— TO DO —
Once you have read the records below, write them all out exactly as given.

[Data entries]
☆ ☆ ☆ ☆ ☆
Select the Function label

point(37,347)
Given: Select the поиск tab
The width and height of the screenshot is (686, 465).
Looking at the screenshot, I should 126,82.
☆ ☆ ☆ ☆ ☆
— EXPECTED OUTPUT —
Select the Function label

point(37,347)
Given: Select the поиск tab
The width and height of the screenshot is (686, 465).
Looking at the screenshot, I should 126,82.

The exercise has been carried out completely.